+++ /dev/null
-PPC630 (aka Power3) pipeline information:
-
-Decoding is 4-way and issue is 8-way with some out-of-order capability.
-LS1 - ld/st unit 1
-LS2 - ld/st unit 2
-FXU1 - integer unit 1, handles any simple integer instructions
-FXU2 - integer unit 2, handles any simple integer instructions
-FXU3 - integer unit 3, handles integer multiply and divide
-FPU1 - floating-point unit 1
-FPU2 - floating-point unit 2
-
-Memory: Any two memory operations can issue, but memory subsystem
- can sustain just one store per cycle.
-Simple integer: 2 operations (such as add, rl*)

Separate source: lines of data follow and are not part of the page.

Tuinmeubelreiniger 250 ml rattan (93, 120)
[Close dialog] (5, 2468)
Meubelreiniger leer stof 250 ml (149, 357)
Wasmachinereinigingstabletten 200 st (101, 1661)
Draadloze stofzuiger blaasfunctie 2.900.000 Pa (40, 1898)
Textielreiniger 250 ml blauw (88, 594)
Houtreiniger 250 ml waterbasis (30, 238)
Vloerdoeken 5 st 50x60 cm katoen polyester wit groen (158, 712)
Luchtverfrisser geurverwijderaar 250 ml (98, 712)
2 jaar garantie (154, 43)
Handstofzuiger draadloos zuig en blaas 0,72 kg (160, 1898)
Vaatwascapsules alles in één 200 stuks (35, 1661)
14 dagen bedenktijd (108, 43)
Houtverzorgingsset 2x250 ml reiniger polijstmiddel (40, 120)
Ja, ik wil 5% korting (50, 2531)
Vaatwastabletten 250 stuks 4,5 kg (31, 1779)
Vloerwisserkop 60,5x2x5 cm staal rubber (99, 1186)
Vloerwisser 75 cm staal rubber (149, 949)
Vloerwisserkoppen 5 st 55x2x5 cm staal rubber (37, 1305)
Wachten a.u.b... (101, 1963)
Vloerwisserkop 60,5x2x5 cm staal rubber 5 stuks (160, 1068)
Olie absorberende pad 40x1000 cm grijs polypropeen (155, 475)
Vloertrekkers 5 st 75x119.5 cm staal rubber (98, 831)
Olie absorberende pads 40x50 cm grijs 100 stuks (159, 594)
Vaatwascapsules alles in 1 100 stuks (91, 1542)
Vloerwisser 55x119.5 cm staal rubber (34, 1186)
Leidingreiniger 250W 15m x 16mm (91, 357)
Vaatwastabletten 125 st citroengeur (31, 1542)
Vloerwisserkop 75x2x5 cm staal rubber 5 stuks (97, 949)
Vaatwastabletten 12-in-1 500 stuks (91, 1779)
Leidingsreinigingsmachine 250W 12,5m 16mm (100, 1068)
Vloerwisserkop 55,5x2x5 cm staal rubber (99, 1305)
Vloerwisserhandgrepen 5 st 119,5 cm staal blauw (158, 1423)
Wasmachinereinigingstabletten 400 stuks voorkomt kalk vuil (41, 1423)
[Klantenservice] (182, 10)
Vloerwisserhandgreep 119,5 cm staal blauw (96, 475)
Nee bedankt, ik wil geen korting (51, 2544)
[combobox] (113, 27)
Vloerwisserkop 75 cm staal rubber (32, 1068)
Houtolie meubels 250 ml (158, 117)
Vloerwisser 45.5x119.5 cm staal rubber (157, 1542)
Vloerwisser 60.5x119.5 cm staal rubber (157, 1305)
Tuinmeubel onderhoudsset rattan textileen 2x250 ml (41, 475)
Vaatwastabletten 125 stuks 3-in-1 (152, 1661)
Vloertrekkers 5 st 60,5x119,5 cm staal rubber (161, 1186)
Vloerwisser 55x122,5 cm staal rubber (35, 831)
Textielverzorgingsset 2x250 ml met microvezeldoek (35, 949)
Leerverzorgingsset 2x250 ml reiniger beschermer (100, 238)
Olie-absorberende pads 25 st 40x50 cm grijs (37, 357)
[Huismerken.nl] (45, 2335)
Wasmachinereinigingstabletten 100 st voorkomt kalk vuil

-Integer multiply: 1 operation every 9th cycle worst case; exact timing depends
- on 2nd operand most significant bit position (10 bits per
- cycle). Multiply unit is not pipelined, only one multiply
- operation in progress is allowed.
-Integer divide: ?
-Floating-point: Any plain 2 arithmetic instructions (such as fmul, fadd, fmadd)
- Latency = 4.
-Floating-point divide:
- ?
-Floating-point square root:
- ?
-
-Best possible times for the main loops:
-shift: 1.5 cycles limited by integer unit contention.
- With 63 special loops, one for each shift count, we could
- reduce the needed integer instructions to 2, which would
- reduce the best possible time to 1 cycle.
-add/sub: 1.5 cycles, limited by ld/st unit contention.
-mul: 18 cycles (average) unless floating-point operations are used,
- but that would only help for multiplies of perhaps 10 and more
- limbs.
-addmul/submul:Same situation as for mul.